**Exercise aim:**
Output every line of the material below as a numbered list, omitting any blank lines.

[Item-finding records]
━━━━━━━━

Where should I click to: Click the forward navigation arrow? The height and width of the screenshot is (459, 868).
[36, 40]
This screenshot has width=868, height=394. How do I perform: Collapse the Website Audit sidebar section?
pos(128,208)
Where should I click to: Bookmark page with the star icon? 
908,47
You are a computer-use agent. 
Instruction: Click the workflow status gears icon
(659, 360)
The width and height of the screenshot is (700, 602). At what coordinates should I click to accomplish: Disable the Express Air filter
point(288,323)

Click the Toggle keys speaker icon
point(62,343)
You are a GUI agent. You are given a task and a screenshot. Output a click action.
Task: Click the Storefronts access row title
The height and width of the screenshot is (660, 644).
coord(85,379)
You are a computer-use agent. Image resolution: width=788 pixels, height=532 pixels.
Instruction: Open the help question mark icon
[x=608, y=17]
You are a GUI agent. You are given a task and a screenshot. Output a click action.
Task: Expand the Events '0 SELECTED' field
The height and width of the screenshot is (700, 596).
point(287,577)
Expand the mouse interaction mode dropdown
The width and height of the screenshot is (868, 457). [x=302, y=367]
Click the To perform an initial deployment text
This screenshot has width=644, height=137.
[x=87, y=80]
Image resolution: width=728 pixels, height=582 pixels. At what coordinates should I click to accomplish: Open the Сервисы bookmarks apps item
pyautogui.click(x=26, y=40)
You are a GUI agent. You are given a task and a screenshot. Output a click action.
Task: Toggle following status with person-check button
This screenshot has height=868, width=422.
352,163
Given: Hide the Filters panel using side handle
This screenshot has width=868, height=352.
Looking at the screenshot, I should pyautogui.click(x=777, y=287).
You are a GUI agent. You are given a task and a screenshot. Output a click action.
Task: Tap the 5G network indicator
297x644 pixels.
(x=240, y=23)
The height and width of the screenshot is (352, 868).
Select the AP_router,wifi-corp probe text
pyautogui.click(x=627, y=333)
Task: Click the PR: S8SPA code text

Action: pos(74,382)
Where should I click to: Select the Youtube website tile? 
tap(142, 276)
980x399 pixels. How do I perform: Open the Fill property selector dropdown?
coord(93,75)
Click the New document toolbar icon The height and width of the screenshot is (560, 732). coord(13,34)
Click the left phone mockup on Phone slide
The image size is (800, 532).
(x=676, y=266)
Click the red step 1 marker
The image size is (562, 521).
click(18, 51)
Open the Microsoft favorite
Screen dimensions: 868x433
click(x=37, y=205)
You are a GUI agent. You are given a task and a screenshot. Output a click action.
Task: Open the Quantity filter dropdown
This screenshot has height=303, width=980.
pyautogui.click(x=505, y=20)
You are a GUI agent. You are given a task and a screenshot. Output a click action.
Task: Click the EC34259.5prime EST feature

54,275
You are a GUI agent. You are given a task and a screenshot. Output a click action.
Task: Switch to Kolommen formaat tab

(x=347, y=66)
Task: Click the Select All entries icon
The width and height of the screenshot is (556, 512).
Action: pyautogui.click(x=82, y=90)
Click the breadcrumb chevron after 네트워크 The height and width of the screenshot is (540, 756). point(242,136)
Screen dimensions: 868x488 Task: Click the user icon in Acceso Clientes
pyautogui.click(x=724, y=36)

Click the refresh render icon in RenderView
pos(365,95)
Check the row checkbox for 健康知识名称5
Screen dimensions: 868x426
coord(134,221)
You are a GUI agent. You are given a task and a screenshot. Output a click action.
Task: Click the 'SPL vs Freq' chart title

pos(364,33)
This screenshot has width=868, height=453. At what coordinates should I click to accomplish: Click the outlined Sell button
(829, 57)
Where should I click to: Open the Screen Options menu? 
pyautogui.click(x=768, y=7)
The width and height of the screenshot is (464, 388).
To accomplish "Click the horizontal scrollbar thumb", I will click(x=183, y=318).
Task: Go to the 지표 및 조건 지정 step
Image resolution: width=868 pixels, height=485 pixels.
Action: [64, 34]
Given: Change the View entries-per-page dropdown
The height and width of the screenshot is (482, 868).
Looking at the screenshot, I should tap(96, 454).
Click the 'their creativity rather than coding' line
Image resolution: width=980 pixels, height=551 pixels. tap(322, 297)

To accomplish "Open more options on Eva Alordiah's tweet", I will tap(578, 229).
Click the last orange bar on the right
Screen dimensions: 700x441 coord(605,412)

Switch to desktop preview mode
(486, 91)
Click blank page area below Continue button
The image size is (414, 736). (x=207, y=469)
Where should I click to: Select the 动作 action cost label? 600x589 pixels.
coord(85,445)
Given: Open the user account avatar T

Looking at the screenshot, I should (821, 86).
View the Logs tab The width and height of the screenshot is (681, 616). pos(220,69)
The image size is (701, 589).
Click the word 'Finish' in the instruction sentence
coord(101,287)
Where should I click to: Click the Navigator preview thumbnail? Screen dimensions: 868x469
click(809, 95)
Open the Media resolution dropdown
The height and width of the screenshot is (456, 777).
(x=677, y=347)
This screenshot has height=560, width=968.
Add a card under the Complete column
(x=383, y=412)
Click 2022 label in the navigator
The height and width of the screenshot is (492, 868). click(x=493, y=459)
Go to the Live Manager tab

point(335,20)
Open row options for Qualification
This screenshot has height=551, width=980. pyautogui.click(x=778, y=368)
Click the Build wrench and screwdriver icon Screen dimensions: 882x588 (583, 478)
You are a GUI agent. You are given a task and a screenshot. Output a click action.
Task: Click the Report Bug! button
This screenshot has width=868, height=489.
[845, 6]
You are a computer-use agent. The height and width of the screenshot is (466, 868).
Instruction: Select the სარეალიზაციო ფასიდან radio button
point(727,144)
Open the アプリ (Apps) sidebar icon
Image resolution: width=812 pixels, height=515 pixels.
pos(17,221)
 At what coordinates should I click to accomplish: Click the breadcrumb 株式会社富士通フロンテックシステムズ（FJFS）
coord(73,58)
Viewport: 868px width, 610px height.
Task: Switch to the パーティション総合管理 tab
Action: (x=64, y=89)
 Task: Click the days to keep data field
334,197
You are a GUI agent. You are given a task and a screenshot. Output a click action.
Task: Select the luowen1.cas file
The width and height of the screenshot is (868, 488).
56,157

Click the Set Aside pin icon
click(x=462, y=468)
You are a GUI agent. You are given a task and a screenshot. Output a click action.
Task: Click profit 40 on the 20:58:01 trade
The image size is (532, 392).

━━━━━━━━

**Solution to this exercise:**
1. Where should I click to: Click the forward navigation arrow? The height and width of the screenshot is (459, 868).
2. [36, 40]
3. This screenshot has width=868, height=394. How do I perform: Collapse the Website Audit sidebar section?
4. pos(128,208)
5. Where should I click to: Bookmark page with the star icon? 
6. 908,47
7. You are a computer-use agent. 
8. Instruction: Click the workflow status gears icon
9. (659, 360)
10. The width and height of the screenshot is (700, 602). At what coordinates should I click to accomplish: Disable the Express Air filter
11. point(288,323)
12. Click the Toggle keys speaker icon
13. point(62,343)
14. You are a GUI agent. You are given a task and a screenshot. Output a click action.
15. Task: Click the Storefronts access row title
16. The height and width of the screenshot is (660, 644).
17. coord(85,379)
18. You are a computer-use agent. Image resolution: width=788 pixels, height=532 pixels.
19. Instruction: Open the help question mark icon
20. [x=608, y=17]
21. You are a GUI agent. You are given a task and a screenshot. Output a click action.
22. Task: Expand the Events '0 SELECTED' field
23. The height and width of the screenshot is (700, 596).
24. point(287,577)
25. Expand the mouse interaction mode dropdown
26. The width and height of the screenshot is (868, 457). [x=302, y=367]
27. Click the To perform an initial deployment text
28. This screenshot has width=644, height=137.
29. [x=87, y=80]
30. Image resolution: width=728 pixels, height=582 pixels. At what coordinates should I click to accomplish: Open the Сервисы bookmarks apps item
31. pyautogui.click(x=26, y=40)
32. You are a GUI agent. You are given a task and a screenshot. Output a click action.
33. Task: Toggle following status with person-check button
34. This screenshot has height=868, width=422.
35. 352,163
36. Given: Hide the Filters panel using side handle
37. This screenshot has width=868, height=352.
38. Looking at the screenshot, I should pyautogui.click(x=777, y=287).
39. You are a GUI agent. You are given a task and a screenshot. Output a click action.
40. Task: Tap the 5G network indicator
41. 297x644 pixels.
42. (x=240, y=23)
43. The height and width of the screenshot is (352, 868).
44. Select the AP_router,wifi-corp probe text
45. pyautogui.click(x=627, y=333)
46. Task: Click the PR: S8SPA code text
47. Action: pos(74,382)
48. Where should I click to: Select the Youtube website tile? 
49. tap(142, 276)
50. 980x399 pixels. How do I perform: Open the Fill property selector dropdown?
51. coord(93,75)
52. Click the New document toolbar icon The height and width of the screenshot is (560, 732). coord(13,34)
53. Click the left phone mockup on Phone slide
54. The image size is (800, 532).
55. (x=676, y=266)
56. Click the red step 1 marker
57. The image size is (562, 521).
58. click(18, 51)
59. Open the Microsoft favorite
60. Screen dimensions: 868x433
61. click(x=37, y=205)
62. You are a GUI agent. You are given a task and a screenshot. Output a click action.
63. Task: Open the Quantity filter dropdown
64. This screenshot has height=303, width=980.
65. pyautogui.click(x=505, y=20)
66. You are a GUI agent. You are given a task and a screenshot. Output a click action.
67. Task: Click the EC34259.5prime EST feature
68. 54,275
69. You are a GUI agent. You are given a task and a screenshot. Output a click action.
70. Task: Switch to Kolommen formaat tab
71. (x=347, y=66)
72. Task: Click the Select All entries icon
73. The width and height of the screenshot is (556, 512).
74. Action: pyautogui.click(x=82, y=90)
75. Click the breadcrumb chevron after 네트워크 The height and width of the screenshot is (540, 756). point(242,136)
76. Screen dimensions: 868x488 Task: Click the user icon in Acceso Clientes
77. pyautogui.click(x=724, y=36)
78. Click the refresh render icon in RenderView
79. pos(365,95)
80. Check the row checkbox for 健康知识名称5
81. Screen dimensions: 868x426
82. coord(134,221)
83. You are a GUI agent. You are given a task and a screenshot. Output a click action.
84. Task: Click the 'SPL vs Freq' chart title
85. pos(364,33)
86. This screenshot has width=868, height=453. At what coordinates should I click to accomplish: Click the outlined Sell button
87. (829, 57)
88. Where should I click to: Open the Screen Options menu? 
89. pyautogui.click(x=768, y=7)
90. The width and height of the screenshot is (464, 388).
91. To accomplish "Click the horizontal scrollbar thumb", I will click(x=183, y=318).
92. Task: Go to the 지표 및 조건 지정 step
93. Image resolution: width=868 pixels, height=485 pixels.
94. Action: [64, 34]
95. Given: Change the View entries-per-page dropdown
96. The height and width of the screenshot is (482, 868).
97. Looking at the screenshot, I should tap(96, 454).
98. Click the 'their creativity rather than coding' line
99. Image resolution: width=980 pixels, height=551 pixels. tap(322, 297)
100. To accomplish "Open more options on Eva Alordiah's tweet", I will tap(578, 229).
101. Click the last orange bar on the right
102. Screen dimensions: 700x441 coord(605,412)
103. Switch to desktop preview mode
104. (486, 91)
105. Click blank page area below Continue button
106. The image size is (414, 736). (x=207, y=469)
107. Where should I click to: Select the 动作 action cost label? 600x589 pixels.
108. coord(85,445)
109. Given: Open the user account avatar T
110. Looking at the screenshot, I should (821, 86).
111. View the Logs tab The width and height of the screenshot is (681, 616). pos(220,69)
112. The image size is (701, 589).
113. Click the word 'Finish' in the instruction sentence
114. coord(101,287)
115. Where should I click to: Click the Navigator preview thumbnail? Screen dimensions: 868x469
116. click(809, 95)
117. Open the Media resolution dropdown
118. The height and width of the screenshot is (456, 777).
119. (x=677, y=347)
120. This screenshot has height=560, width=968.
121. Add a card under the Complete column
122. (x=383, y=412)
123. Click 2022 label in the navigator
124. The height and width of the screenshot is (492, 868). click(x=493, y=459)
125. Go to the Live Manager tab
126. point(335,20)
127. Open row options for Qualification
128. This screenshot has height=551, width=980. pyautogui.click(x=778, y=368)
129. Click the Build wrench and screwdriver icon Screen dimensions: 882x588 (583, 478)
130. You are a GUI agent. You are given a task and a screenshot. Output a click action.
131. Task: Click the Report Bug! button
132. This screenshot has width=868, height=489.
133. [845, 6]
134. You are a computer-use agent. The height and width of the screenshot is (466, 868).
135. Instruction: Select the სარეალიზაციო ფასიდან radio button
136. point(727,144)
137. Open the アプリ (Apps) sidebar icon
138. Image resolution: width=812 pixels, height=515 pixels.
139. pos(17,221)
140.  At what coordinates should I click to accomplish: Click the breadcrumb 株式会社富士通フロンテックシステムズ（FJFS）
141. coord(73,58)
142. Viewport: 868px width, 610px height.
143. Task: Switch to the パーティション総合管理 tab
144. Action: (x=64, y=89)
145.  Task: Click the days to keep data field
146. 334,197
147. You are a GUI agent. You are given a task and a screenshot. Output a click action.
148. Task: Select the luowen1.cas file
149. The width and height of the screenshot is (868, 488).
150. 56,157
151. Click the Set Aside pin icon
152. click(x=462, y=468)
153. You are a GUI agent. You are given a task and a screenshot. Output a click action.
154. Task: Click profit 40 on the 20:58:01 trade
155. The image size is (532, 392).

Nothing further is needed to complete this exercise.